**Records for this exercise**
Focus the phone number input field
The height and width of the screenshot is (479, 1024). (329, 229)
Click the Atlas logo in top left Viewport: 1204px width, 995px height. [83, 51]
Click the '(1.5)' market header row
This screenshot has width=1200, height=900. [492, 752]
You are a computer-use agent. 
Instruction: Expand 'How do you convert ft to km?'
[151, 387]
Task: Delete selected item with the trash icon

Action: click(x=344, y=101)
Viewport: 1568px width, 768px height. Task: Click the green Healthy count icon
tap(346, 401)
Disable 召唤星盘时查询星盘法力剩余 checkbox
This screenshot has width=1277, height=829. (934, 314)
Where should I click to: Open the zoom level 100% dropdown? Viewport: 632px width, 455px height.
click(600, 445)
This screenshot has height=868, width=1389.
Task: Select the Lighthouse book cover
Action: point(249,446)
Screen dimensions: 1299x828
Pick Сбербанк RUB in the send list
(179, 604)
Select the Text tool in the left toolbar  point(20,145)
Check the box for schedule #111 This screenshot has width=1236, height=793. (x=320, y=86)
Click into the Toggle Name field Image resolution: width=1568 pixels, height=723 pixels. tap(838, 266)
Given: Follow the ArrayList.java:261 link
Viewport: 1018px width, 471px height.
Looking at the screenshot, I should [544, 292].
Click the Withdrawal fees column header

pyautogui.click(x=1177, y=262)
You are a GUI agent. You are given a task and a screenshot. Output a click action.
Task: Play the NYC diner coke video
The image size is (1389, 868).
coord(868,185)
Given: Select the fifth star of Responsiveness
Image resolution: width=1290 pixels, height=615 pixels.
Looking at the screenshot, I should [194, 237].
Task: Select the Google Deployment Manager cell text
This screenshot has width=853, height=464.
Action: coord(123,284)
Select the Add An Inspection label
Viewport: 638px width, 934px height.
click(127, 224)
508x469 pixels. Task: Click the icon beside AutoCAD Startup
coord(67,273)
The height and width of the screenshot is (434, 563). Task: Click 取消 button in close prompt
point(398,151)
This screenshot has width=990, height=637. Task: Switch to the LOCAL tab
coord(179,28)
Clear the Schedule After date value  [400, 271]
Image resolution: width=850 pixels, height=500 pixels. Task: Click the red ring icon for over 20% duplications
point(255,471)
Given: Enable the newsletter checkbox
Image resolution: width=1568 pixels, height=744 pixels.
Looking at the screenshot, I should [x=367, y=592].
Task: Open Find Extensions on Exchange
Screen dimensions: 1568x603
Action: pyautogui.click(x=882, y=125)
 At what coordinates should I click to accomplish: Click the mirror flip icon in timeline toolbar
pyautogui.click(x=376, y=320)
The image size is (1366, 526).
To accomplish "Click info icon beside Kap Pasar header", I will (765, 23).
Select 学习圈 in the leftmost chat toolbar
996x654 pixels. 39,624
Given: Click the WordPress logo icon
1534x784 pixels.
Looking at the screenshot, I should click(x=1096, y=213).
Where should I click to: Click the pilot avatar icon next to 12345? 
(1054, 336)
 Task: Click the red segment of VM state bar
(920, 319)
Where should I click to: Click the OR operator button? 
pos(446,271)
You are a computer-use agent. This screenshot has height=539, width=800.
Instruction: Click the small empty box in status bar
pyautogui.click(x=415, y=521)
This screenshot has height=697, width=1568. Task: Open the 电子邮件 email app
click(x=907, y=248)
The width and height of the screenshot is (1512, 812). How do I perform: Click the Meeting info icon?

**Prompt**
Rewrite all of the lines above, changing every "Viewport" to "Window" and leaving everything else the same.

**Problem solution**
Focus the phone number input field
The height and width of the screenshot is (479, 1024). (329, 229)
Click the Atlas logo in top left Window: 1204px width, 995px height. [83, 51]
Click the '(1.5)' market header row
This screenshot has width=1200, height=900. [492, 752]
You are a computer-use agent. 
Instruction: Expand 'How do you convert ft to km?'
[151, 387]
Task: Delete selected item with the trash icon

Action: click(x=344, y=101)
Window: 1568px width, 768px height. Task: Click the green Healthy count icon
tap(346, 401)
Disable 召唤星盘时查询星盘法力剩余 checkbox
This screenshot has width=1277, height=829. (934, 314)
Where should I click to: Open the zoom level 100% dropdown? Window: 632px width, 455px height.
click(600, 445)
This screenshot has height=868, width=1389.
Task: Select the Lighthouse book cover
Action: point(249,446)
Screen dimensions: 1299x828
Pick Сбербанк RUB in the send list
(179, 604)
Select the Text tool in the left toolbar  point(20,145)
Check the box for schedule #111 This screenshot has width=1236, height=793. (x=320, y=86)
Click into the Toggle Name field Image resolution: width=1568 pixels, height=723 pixels. tap(838, 266)
Given: Follow the ArrayList.java:261 link
Window: 1018px width, 471px height.
Looking at the screenshot, I should [544, 292].
Click the Withdrawal fees column header

pyautogui.click(x=1177, y=262)
You are a GUI agent. You are given a task and a screenshot. Output a click action.
Task: Play the NYC diner coke video
The image size is (1389, 868).
coord(868,185)
Given: Select the fifth star of Responsiveness
Image resolution: width=1290 pixels, height=615 pixels.
Looking at the screenshot, I should [194, 237].
Task: Select the Google Deployment Manager cell text
This screenshot has width=853, height=464.
Action: coord(123,284)
Select the Add An Inspection label
Window: 638px width, 934px height.
click(127, 224)
508x469 pixels. Task: Click the icon beside AutoCAD Startup
coord(67,273)
The height and width of the screenshot is (434, 563). Task: Click 取消 button in close prompt
point(398,151)
This screenshot has width=990, height=637. Task: Switch to the LOCAL tab
coord(179,28)
Clear the Schedule After date value  [400, 271]
Image resolution: width=850 pixels, height=500 pixels. Task: Click the red ring icon for over 20% duplications
point(255,471)
Given: Enable the newsletter checkbox
Image resolution: width=1568 pixels, height=744 pixels.
Looking at the screenshot, I should [x=367, y=592].
Task: Open Find Extensions on Exchange
Screen dimensions: 1568x603
Action: pyautogui.click(x=882, y=125)
 At what coordinates should I click to accomplish: Click the mirror flip icon in timeline toolbar
pyautogui.click(x=376, y=320)
The image size is (1366, 526).
To accomplish "Click info icon beside Kap Pasar header", I will (765, 23).
Select 学习圈 in the leftmost chat toolbar
996x654 pixels. 39,624
Given: Click the WordPress logo icon
1534x784 pixels.
Looking at the screenshot, I should click(x=1096, y=213).
Where should I click to: Click the pilot avatar icon next to 12345? 
(1054, 336)
 Task: Click the red segment of VM state bar
(920, 319)
Where should I click to: Click the OR operator button? 
pos(446,271)
You are a computer-use agent. This screenshot has height=539, width=800.
Instruction: Click the small empty box in status bar
pyautogui.click(x=415, y=521)
This screenshot has height=697, width=1568. Task: Open the 电子邮件 email app
click(x=907, y=248)
The width and height of the screenshot is (1512, 812). How do I perform: Click the Meeting info icon?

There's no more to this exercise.